● **Source records**
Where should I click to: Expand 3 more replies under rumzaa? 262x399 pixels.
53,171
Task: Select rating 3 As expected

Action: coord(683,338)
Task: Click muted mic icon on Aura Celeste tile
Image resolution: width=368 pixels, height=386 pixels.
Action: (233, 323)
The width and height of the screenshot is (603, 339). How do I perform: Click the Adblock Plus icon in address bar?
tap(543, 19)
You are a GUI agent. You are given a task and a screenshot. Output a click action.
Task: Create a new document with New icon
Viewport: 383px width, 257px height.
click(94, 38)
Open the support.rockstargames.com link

...

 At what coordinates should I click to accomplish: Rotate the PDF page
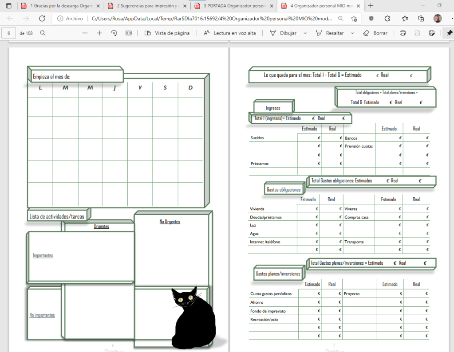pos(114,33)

● **Work required**
Which lines above run from the one containing "Where should I" down to the one containing "Open the support.rockstargames.com link"? Repeat exactly those, both ends included, and nothing else.

● **Expected answer**
Where should I click to: Expand 3 more replies under rumzaa? 262x399 pixels.
53,171
Task: Select rating 3 As expected

Action: coord(683,338)
Task: Click muted mic icon on Aura Celeste tile
Image resolution: width=368 pixels, height=386 pixels.
Action: (233, 323)
The width and height of the screenshot is (603, 339). How do I perform: Click the Adblock Plus icon in address bar?
tap(543, 19)
You are a GUI agent. You are given a task and a screenshot. Output a click action.
Task: Create a new document with New icon
Viewport: 383px width, 257px height.
click(94, 38)
Open the support.rockstargames.com link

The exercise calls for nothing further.